Monday, June 7, 2010

Methods of data organization

This summer I've got a lot of data to analyze. Do any of my readers have suggestions for how to organize your files and analyses so that you can keep track of what has been done? It's far too easy to modify a bunch of data, do some analyses, then come back a week later and not remember what was done or why. How do you do it, o experienced readers?

When I took a GIS class, they taught us an organization system where you always always always make a folder for your original data within your project folder and then never touch it. Then you have another folder for the stuff you're modifying. Most importantly, you keep a text file where you explain step by step everything that you are doing. This system seems like a pretty good starting point, but I'm looking for other suggestions. Mostly I just don't want to end up with something like this:
Thank you, Ph.D. Comics, for being so topical.

11 comments:

jaxzwolf said...

The tier system has always worked really well for me. I always keep a folder with the original data, then a second folder for analyses, and within that folder other folders for each type. Er... hard to explain without a picture of some sort.

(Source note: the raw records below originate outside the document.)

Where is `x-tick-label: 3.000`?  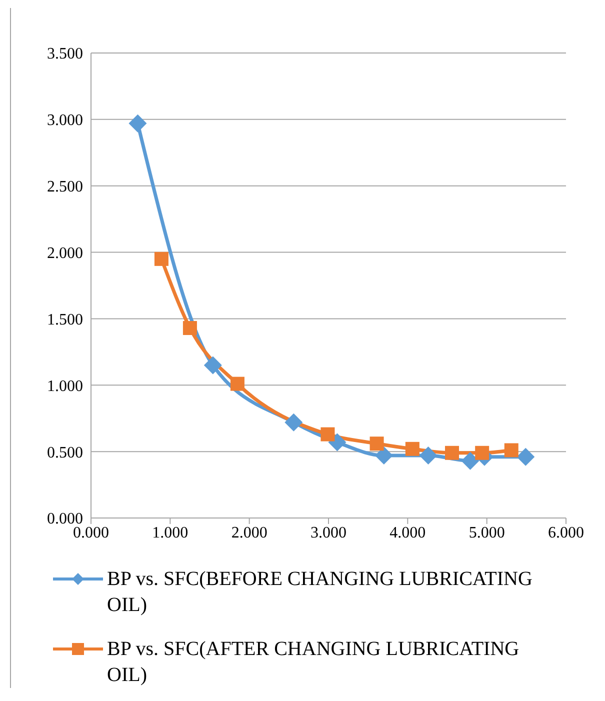 x-tick-label: 3.000 is located at coordinates (328, 533).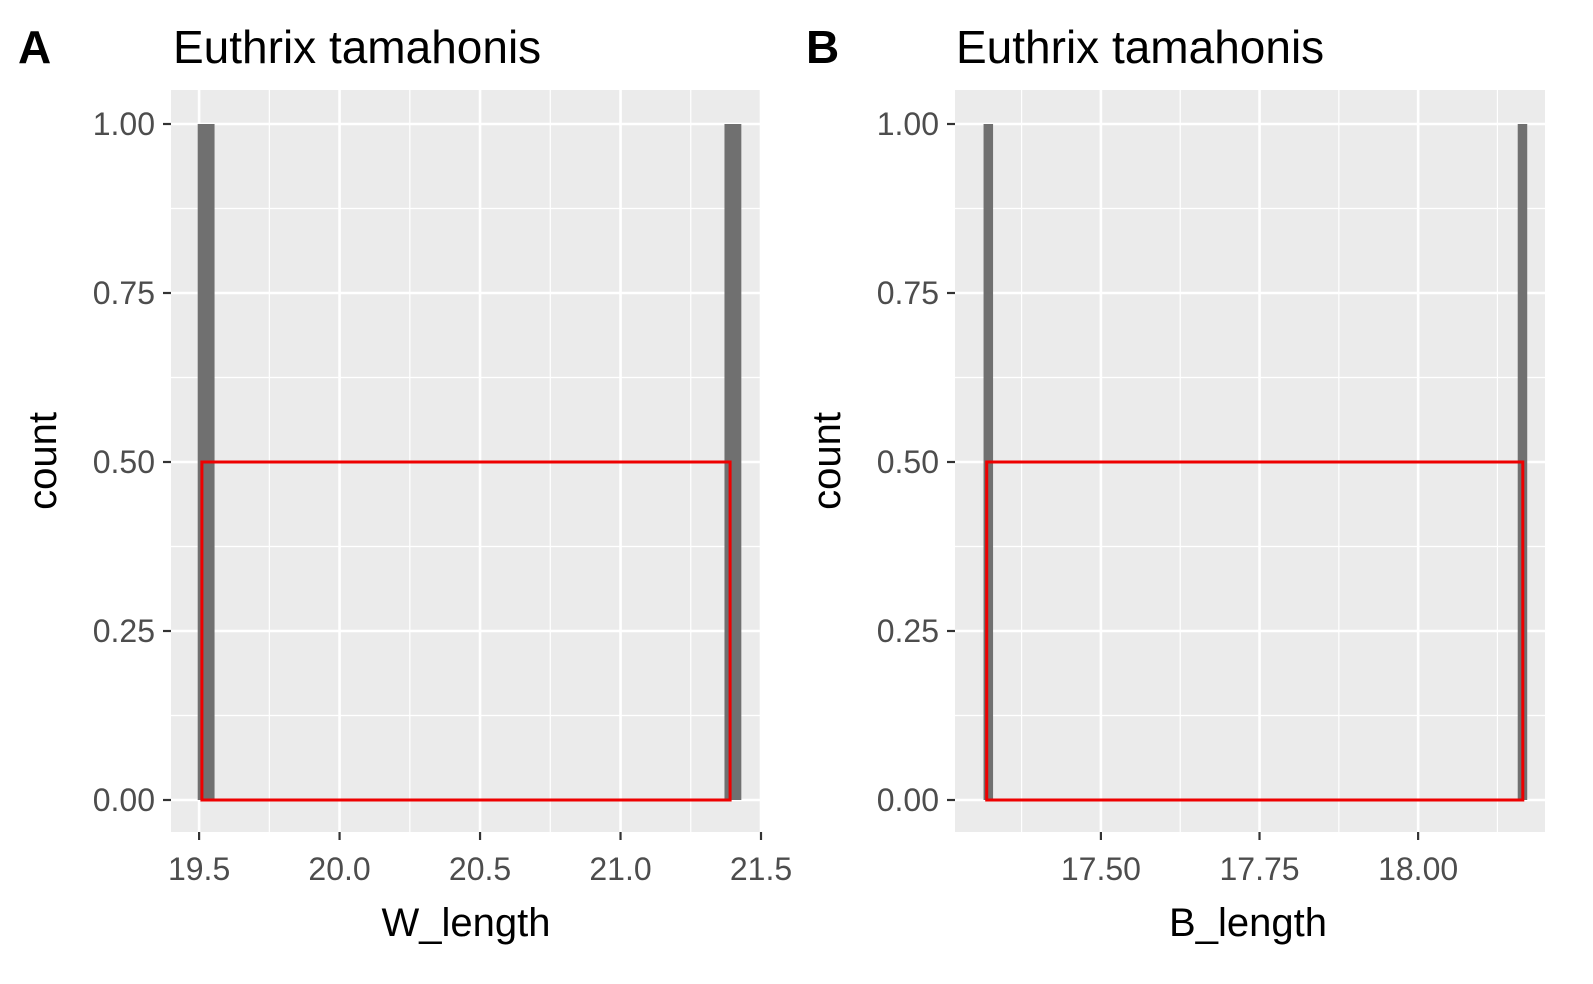 Image resolution: width=1593 pixels, height=984 pixels. Describe the element at coordinates (761, 869) in the screenshot. I see `x-tick-label: 21.5` at that location.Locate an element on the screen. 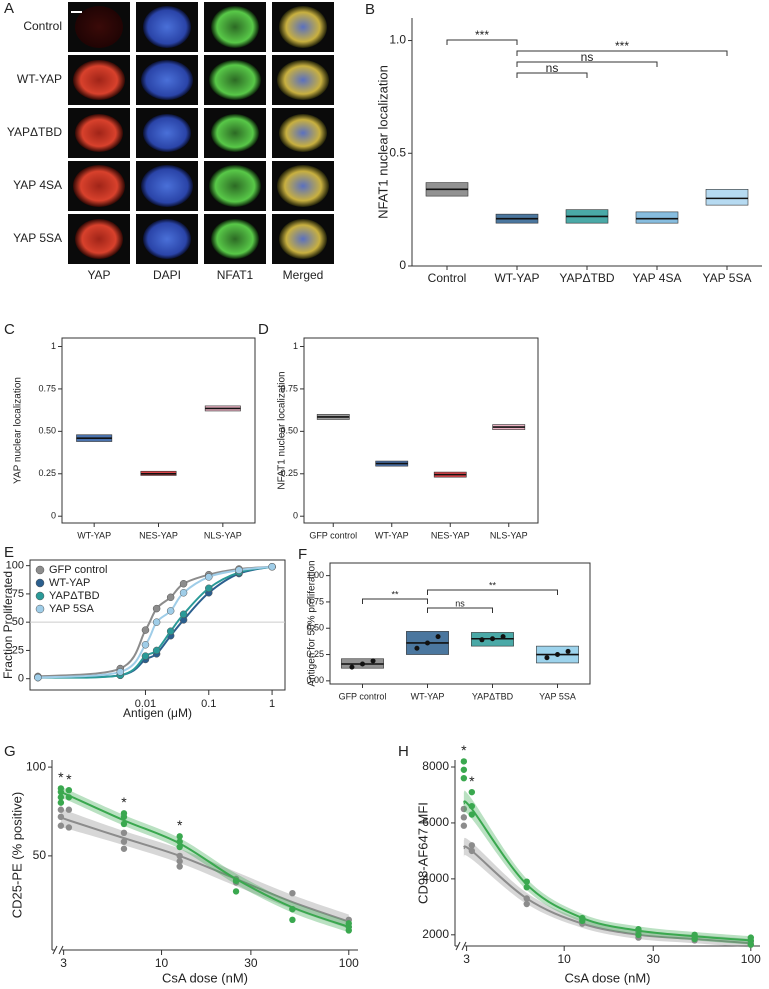 The image size is (769, 989). x-tick-label: 0.01 is located at coordinates (146, 704).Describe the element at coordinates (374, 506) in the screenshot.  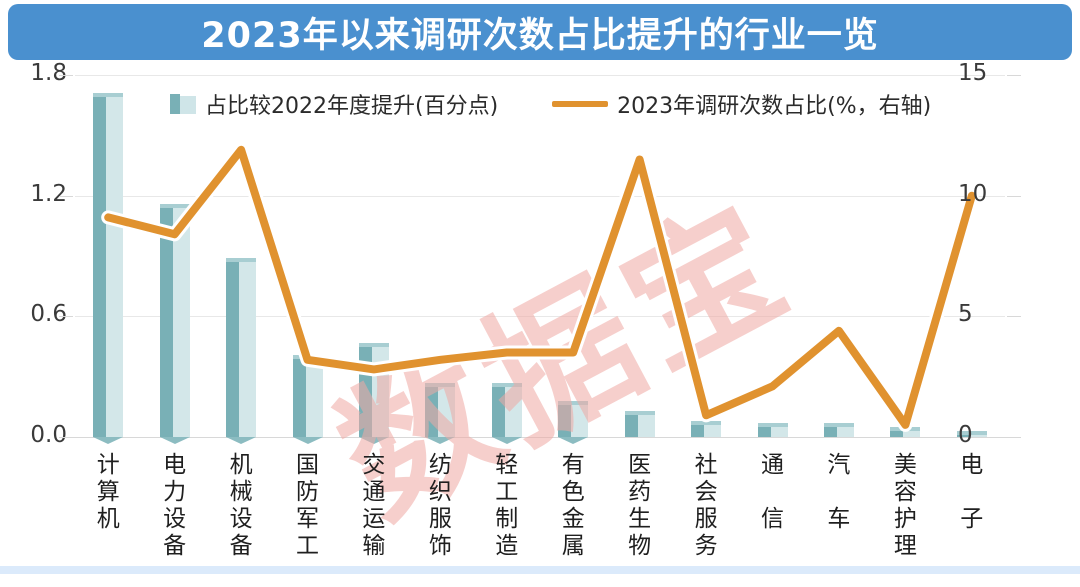
I see `x-axis-label-4: 交通运输` at that location.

I'll try: Folder for measurement A = FMA, Folder for measurement B = FMB, etc.

Main folder with original data
/ | \
FMA FMB FMC
| | |
stats stats stats


Each statistical test has its own file name, for example, MeasurementA_ANOVA_Thing1vsThing2, and I usually include my step-by-step explanation of procedures as part of the output file, if at all possible (depends on the statistical software in use whether or not you can add text to the output).

Um, does that make any sense at all?

Karina said...

Thanks jaxzwolf! That's wonderful. Thank you for sharing your organization system!

Anonymous said...

As for your field assistant, I work in a east African country and when you fire someone you have to give severance pay. I don;t know if the country you're in works the same (or is the same...), but that is a possible solution if you have to fire this guy. And if he doesn't reliably show up, I'd fire him sooner, rather than later (better for havnig to train a replacement).

Karina said...

Thanks Anonymous. I'm not sure if severance pay is typical but I wouldn't be surprised if it is. I really hope I don't have to fire him as I do really enjoying working with him when he's there. We'll see what happens...

Anonymous said...

same anon again:

One possible solution is to talk to your assistant about his inability to get back on time, citing the problem and asking if a different off schedule would be better for him. Point out that his data collection is good, but reliably showing up is important too, and matter for raises, bonuses. We have to give 4 days (plus public holidays) to ours, but often send them home for 2-3 days at a time (given transportation here, working 10 days straight and going home 2-3, repeat seems to work better than just giving them Sundays off). If he does a good job and you get along well, it'd be a pity to loose him over this.

and as someone who works with "critters: of my own in an East African country, I'm curious which ones you work in and on (some of what you say is very similar to my experience).

Karina said...

I do need to have another conversation with him, but for the time being I can't do anything really, because I have only been told by third parties that he isn't showing up for work (i.e. both of my field assistants are hiding the poor work habits of one).

Also, they live in the area where I work, so they (presumably) go home every night. Things get complicated when aforementioned field assistant leaves home and then doesn't come back on time. But maybe changing the schedule is something worth considering. I'll definitely keep that in mind.

Thanks for your comments! I hope you keep reading and commenting. I can't think of any other commenters who (openly) also work in Africa.

Anonymous said...

I will definitely keep reading/commenting (I'll sign myself African Fieldworker so you know who I am)...found your blog a few months ago and love it! I'm actually in East African now (going on over a year, staying until December...my critters take a long to time to observe!). I don't have a blog of my own ...doubt I could keep the details from outing myself...

Michelle said...

I follow a similar system to the one you learned in your GIS class. I always keep a folder of original, untouched data, and then as I work on the data in a separate folder, I save each iteration with the date in the filename so I know when it was last updated.

(BTW, if you were wondering where I came from, I used to blog under 'panthera studentessa'. I took a much-needed break from the blogosphere, but I remember enjoying your blog very much.)

Karina said...

Michelle- I'm so glad you're blogging again! I missed your blog and wondered what happened. I'll follow your new one now :-)

Pablo said...

It might seem obvious, but you should also backup your data frequently, both the original files as well as those modified. Being myself a systems analyst, I have a lot of files related to programs in development; I make progressive copies of each folder containing each project. For example: If I start development on program "A", then I make a backup of the original files, and then copies of the folder containing all development files every time I modify something, so that it is relatively easy to roll back to a previous, recent version in the event of something going wrong. SO, I might end having a folder for A (original), and for A1, A2, A3, etc. It is easy and inexpensive to do so and could save valuable research or development stuff.

Karina said...

Thanks for the reminder, Pablo. I do regularly back up my data using Apple's Time Machine, which backs up any files that have been modified. I also often save new versions when I'm starting some big changes.